The word "home" is as much a feeling as a building you live in.
I've known the importance of both since I was a little girl. My childhood home burned to the ground just before I turned eight. My sisters and I watched my parents struggle for more than two years to build a new house for us, and together in the years that followed, the seven of us made it home.
Over the two plus years it took my parents to rebuild, we all chipped in to do what we could. My dad was the contractor and project manager for the project and I remember my sisters and I hauling bricks for the construction crew and doing whatever my parents thought we were capable of, even at our young ages. My dad would bring home old furniture he'd found and we would rehab things to use as best we could. My sisters and I became experts in painting rooms and furniture, plus yard work (no wonder I now love to cut grass)...the list goes on and on. I'm sure the whole experience led me to loving interior design, home building, and gardening. It definitely taught me to look for the positive side of even the most tragic of life's experiences.
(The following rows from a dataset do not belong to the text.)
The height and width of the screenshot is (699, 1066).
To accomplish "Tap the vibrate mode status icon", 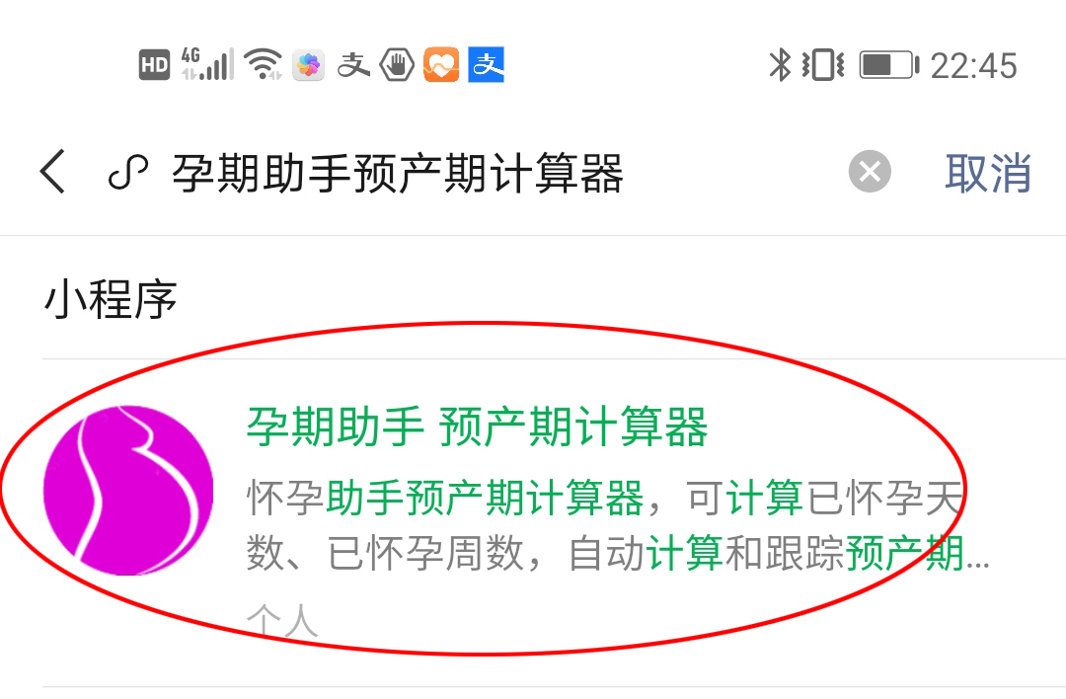I will click(x=823, y=65).
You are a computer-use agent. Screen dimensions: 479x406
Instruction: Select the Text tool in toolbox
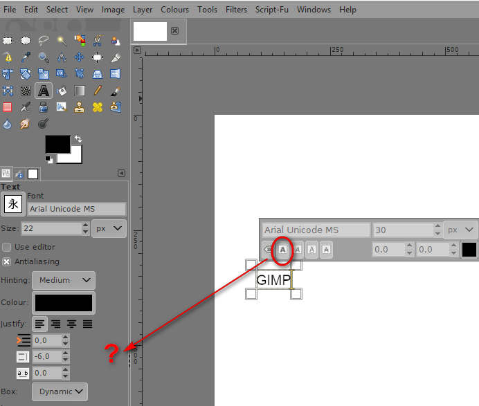pyautogui.click(x=43, y=91)
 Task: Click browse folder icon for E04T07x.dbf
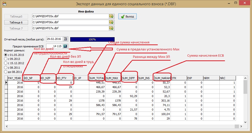111,28
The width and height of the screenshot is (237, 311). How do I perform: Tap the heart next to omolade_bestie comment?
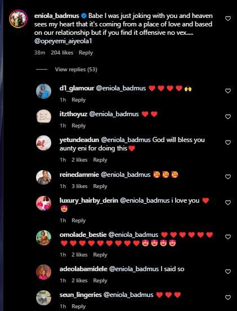tap(228, 237)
Since 2020, the whole world has been forced to turn inward behind closed doors and I have a feeling that we all have reflected on the importance of home at one point or another during that year and since then. It seems like the world stopped turning around March 15 that year, and since then our homes have become satellites of office, school, gyms, and a safe haven from the invisible but indisputable storm that was coronavirus. Thankfully the world opened back up and we all went back to work and school but we all still head home at the end of a long day.
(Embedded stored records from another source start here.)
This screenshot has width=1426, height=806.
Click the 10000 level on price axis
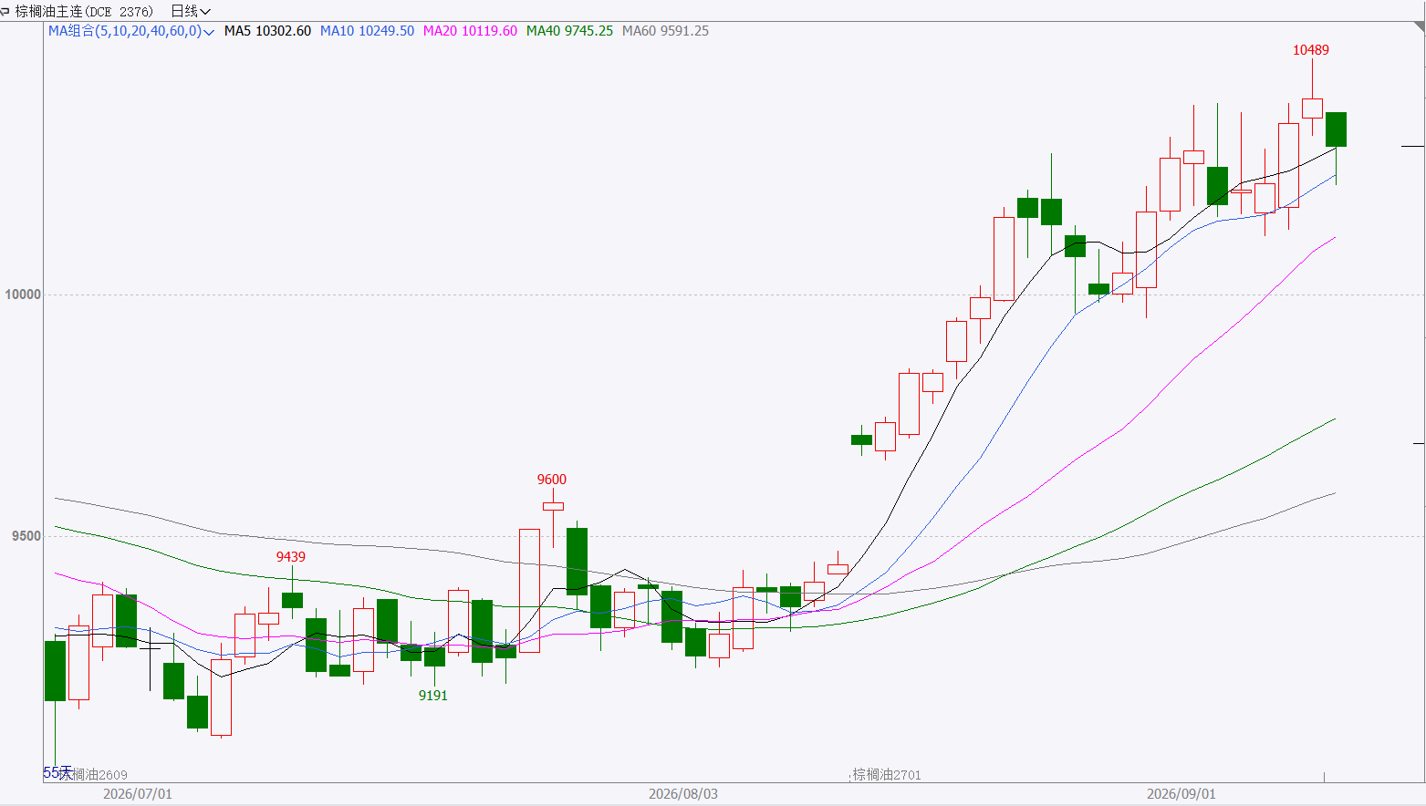pos(23,295)
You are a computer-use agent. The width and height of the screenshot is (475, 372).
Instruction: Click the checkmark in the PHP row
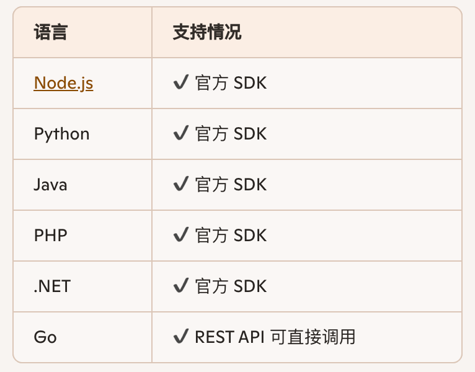click(181, 236)
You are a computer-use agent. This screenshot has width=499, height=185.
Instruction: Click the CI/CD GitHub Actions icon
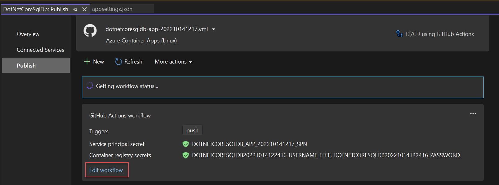click(x=399, y=33)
This may sound crazy coming from someone whose livelihood depends on being employed by clients who want and need help with interior design, but I feel the need to share what I feel is the real secret of home.
Home is an expression of your soul on the outside. Your home is like you - unique in every way. There's not a duplicate of it somewhere, even in cookie cutter developments one might find in the 'burbs, where the same few house plans are used and reused.
Never feel ashamed of the things you love, and be unapologetic about what you want to display and see on a daily basis within the sanctuary of your own home. What you love is part of what makes you uniquely you! Your home should be a reflection of that.
I've been around other designers when they've told their clients that they can't use a cherished piece in their own home. I won't lie, there are certainly times where I've been introduced to a certain collectible and wondered "how in the world am I going to make that work?" I always give an honest opinion to clients when they ask about using about a piece. I give a gentle nudging about moving it elsewhere in their home where it might make better sense. Bottom line: there are always creative way to display things or better ways to place items. All this to say that I will never ever tell a client that something they love should not or cannot be used in their home. I will always find a way. Always.
Many moons ago, a designer I knew at the time stopped by my home. She made a remark about how there were too many pictures displayed for her taste. I refrained from telling her how we lost everything in that fire...every antique, every stick of furniture, every. single, thing. including every picture we had of our family up until the day of the fire. I let her comment go without response but I've never forgotten it. Instead I've used it to inform how I treat my clients, how I listen to their stories about pieces they want to incorporate into their home's design, with duty and respect.
Looking back, when we lost our home, we were able to replace most things. Family, friends, and complete and total strangers rallied around us to provide even the most basic of needs. I remember to this day how my aunt's church threw a birthday party for me. I still have the Star Wars wrist watch that someone donated as a birthday gift. I'm not sure why I've kept it but I have and it reminds me of a stranger's kindness. It no longer tells time but it holds a memory...a positive one made from a negative.
While I know only too well that most things can be replaced like a house and furniture and clothing, things like antiques passed down through the years, certain collectibles, and most importantly, old family photos (remember this was WAYYY before iPhones and back up in the cloud)...those things entwined with memories from days gone by often are unique and irreplaceable.
On the flip side of the coin, surround yourself with things you love for sure but also know they're just...things.
Remember the people in your life, the ones you share your life with on a daily basis, truly make a home what it is, and the "things" you enjoy are icing on the cake. Focusing on creating a home that is an expression of your soul on the outside can guide you to the perfect space and home that is uniquely and perfectly right for you.